TASK TO COMPLETE —
Please restate every record below word for word and skip the pictures.

---*---

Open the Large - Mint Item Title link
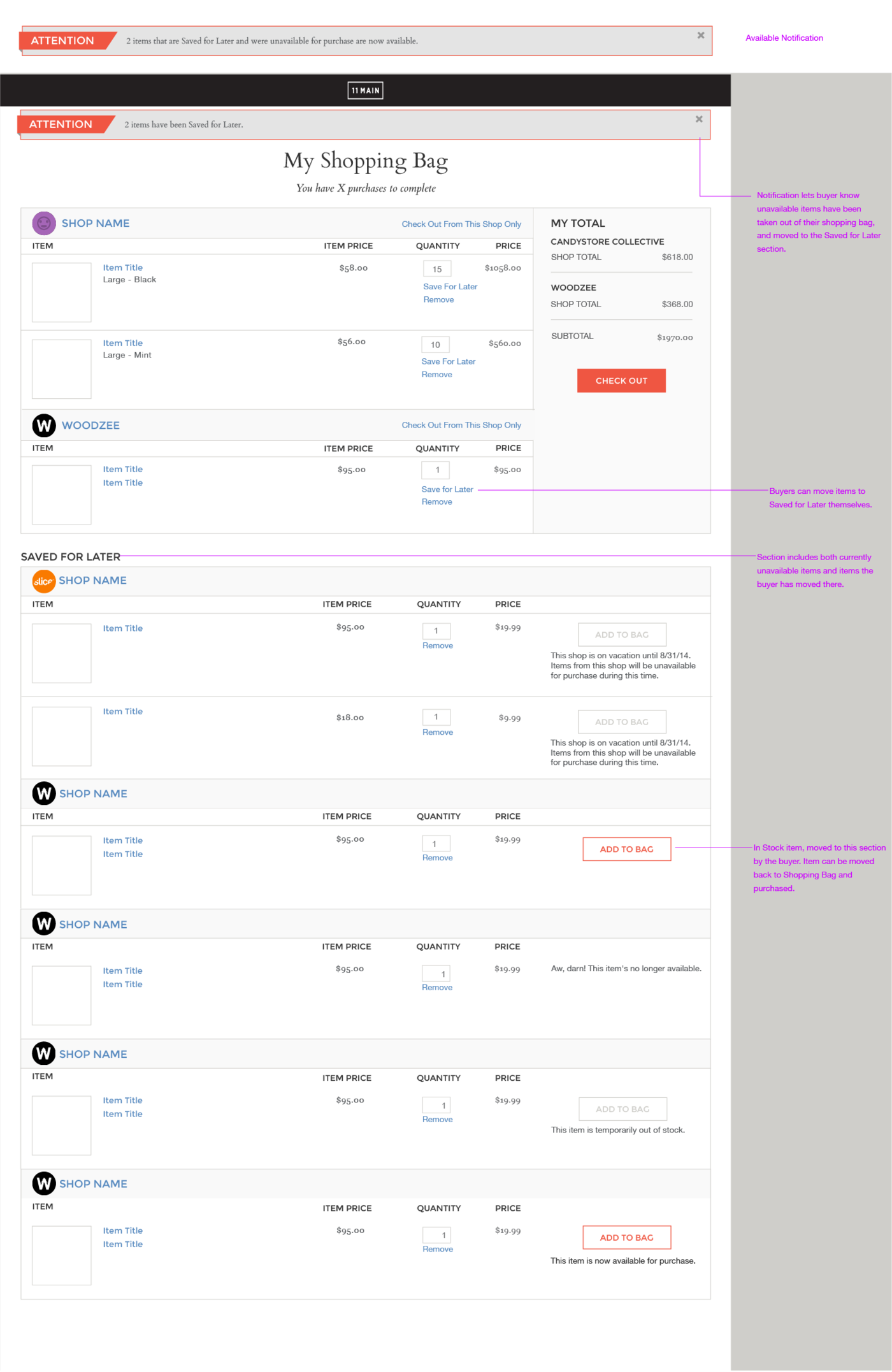This screenshot has height=1372, width=892. pyautogui.click(x=123, y=343)
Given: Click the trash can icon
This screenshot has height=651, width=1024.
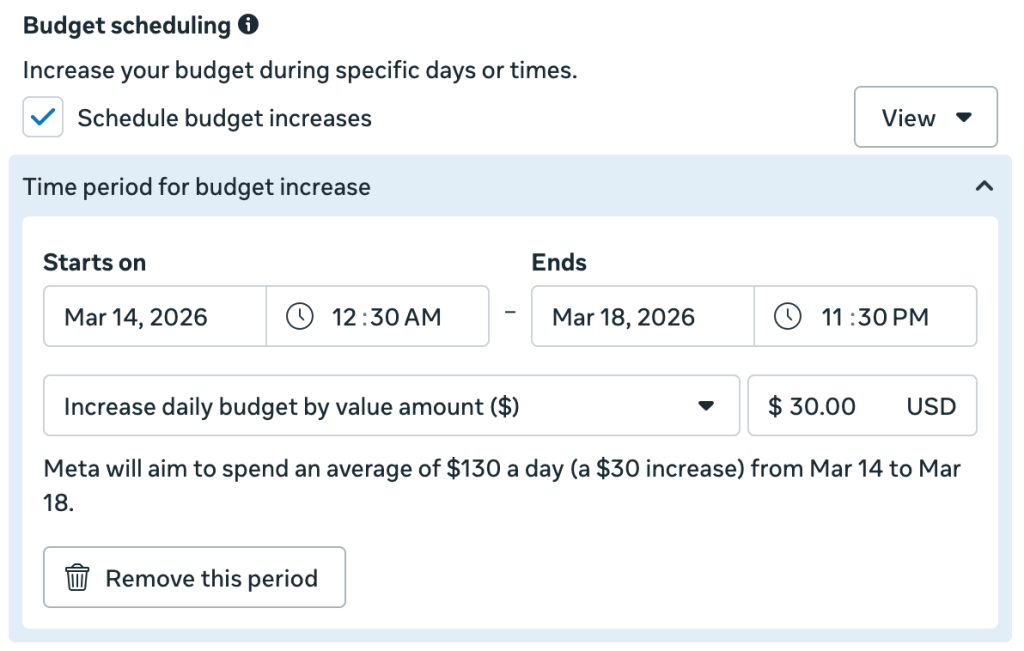Looking at the screenshot, I should [77, 578].
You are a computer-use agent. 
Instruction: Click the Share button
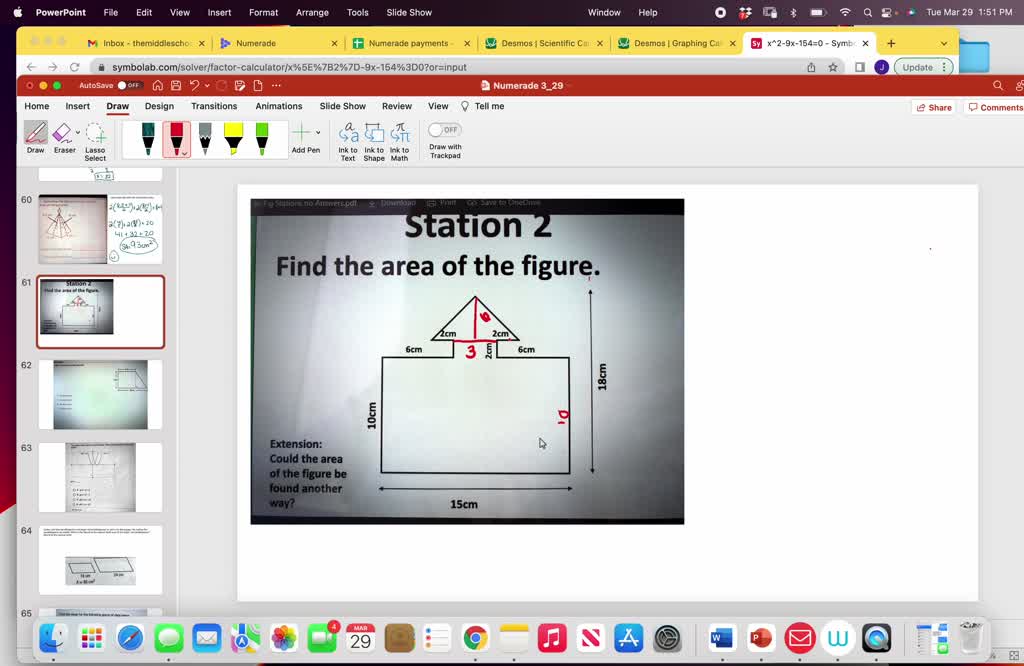point(933,107)
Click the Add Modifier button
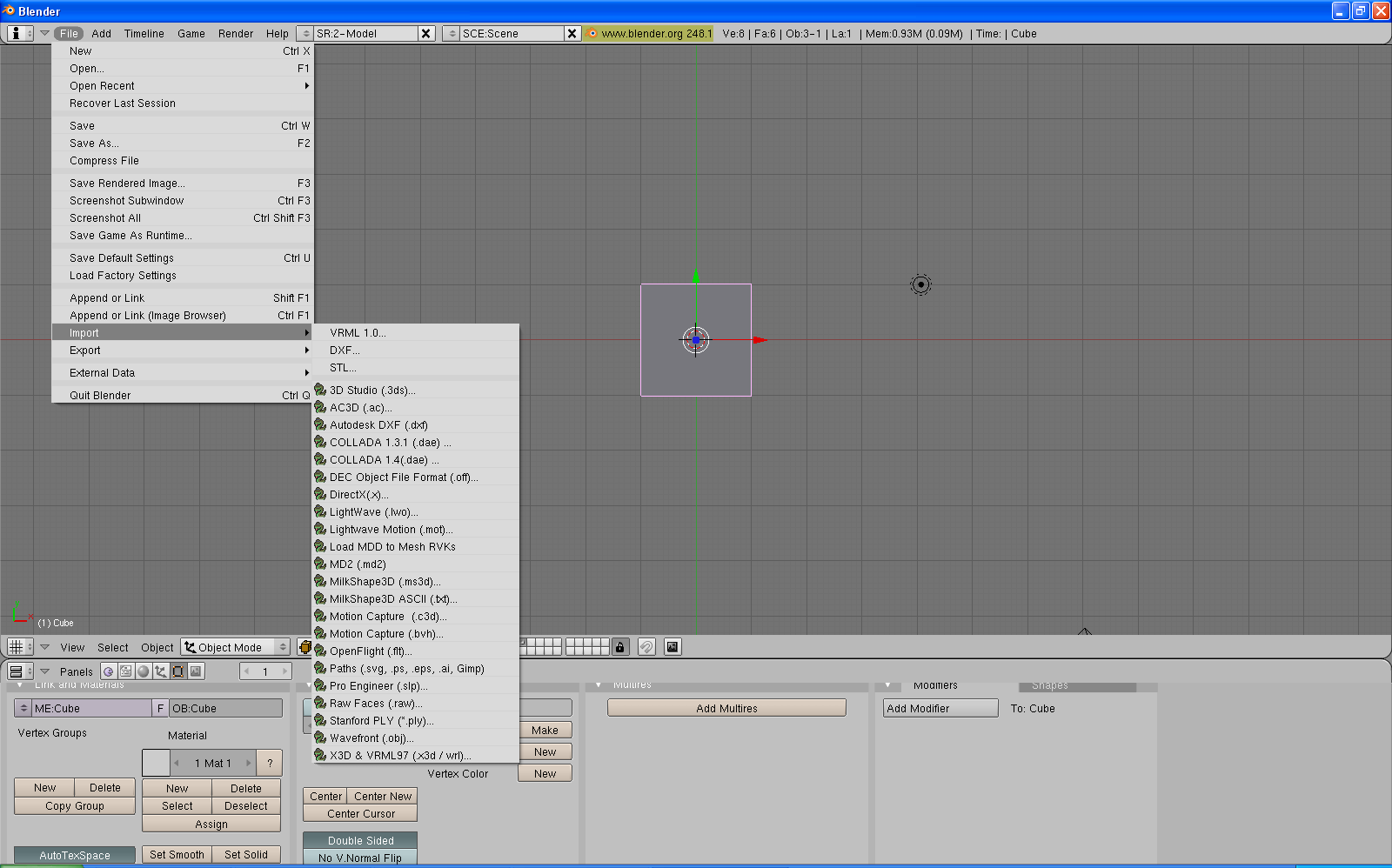Viewport: 1392px width, 868px height. click(940, 709)
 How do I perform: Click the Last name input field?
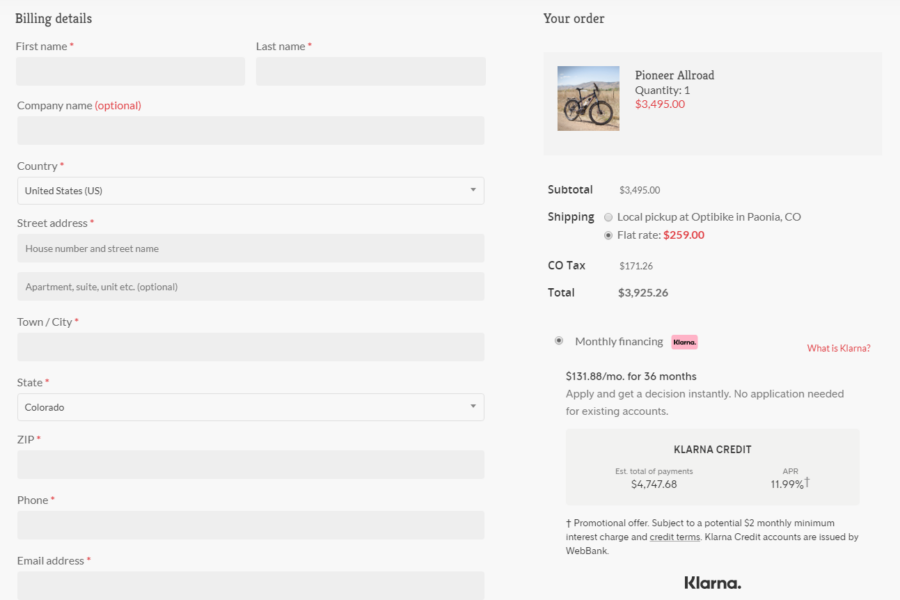(370, 71)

---*---

EXERCISE RESPONSE —
Open the Large - Mint Item Title link
This screenshot has height=1372, width=892. pyautogui.click(x=123, y=343)
Given: Click the trash can icon
This screenshot has height=651, width=1024.
Looking at the screenshot, I should [77, 578].
You are a computer-use agent. 
Instruction: Click the Share button
point(933,107)
Click the Add Modifier button
Viewport: 1392px width, 868px height. click(940, 709)
 How do I perform: Click the Last name input field?
(370, 71)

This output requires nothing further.